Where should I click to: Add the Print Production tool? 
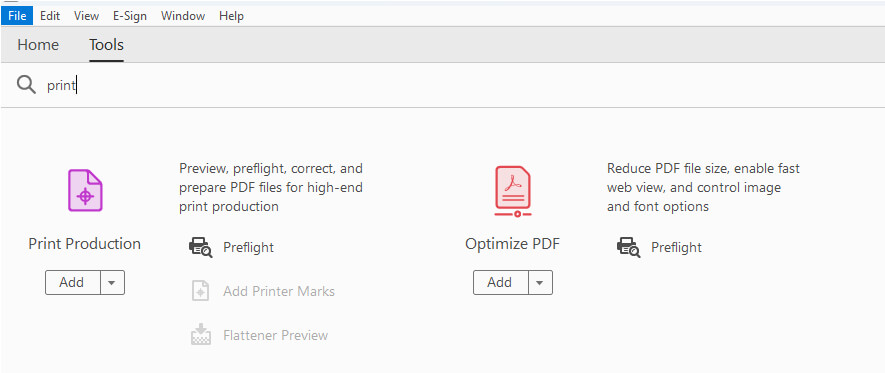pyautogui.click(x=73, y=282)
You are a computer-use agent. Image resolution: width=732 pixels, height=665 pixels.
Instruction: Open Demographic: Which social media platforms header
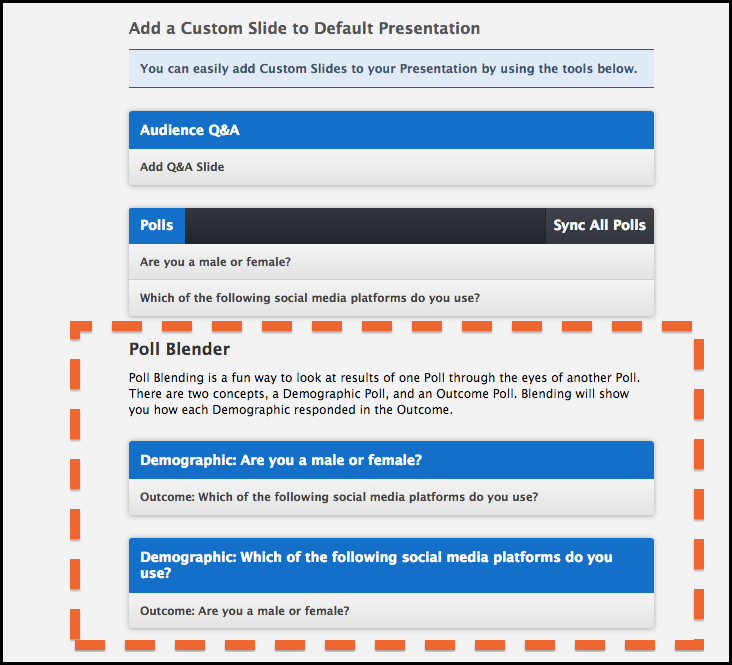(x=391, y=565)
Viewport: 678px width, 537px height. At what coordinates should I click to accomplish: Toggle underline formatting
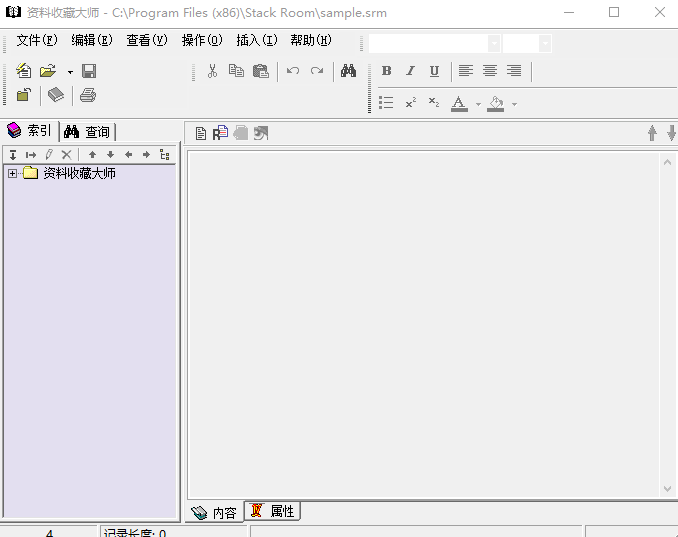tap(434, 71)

──────────────────────────────

Your instructions:
Drop every picture, then write out the remaining entries above exactly as they appear.

Answer:
Where should I click to: Add the Print Production tool? 
pyautogui.click(x=73, y=282)
You are a computer-use agent. Image resolution: width=732 pixels, height=665 pixels.
Instruction: Open Demographic: Which social media platforms header
(x=391, y=565)
Viewport: 678px width, 537px height. At what coordinates should I click to accomplish: Toggle underline formatting
tap(434, 71)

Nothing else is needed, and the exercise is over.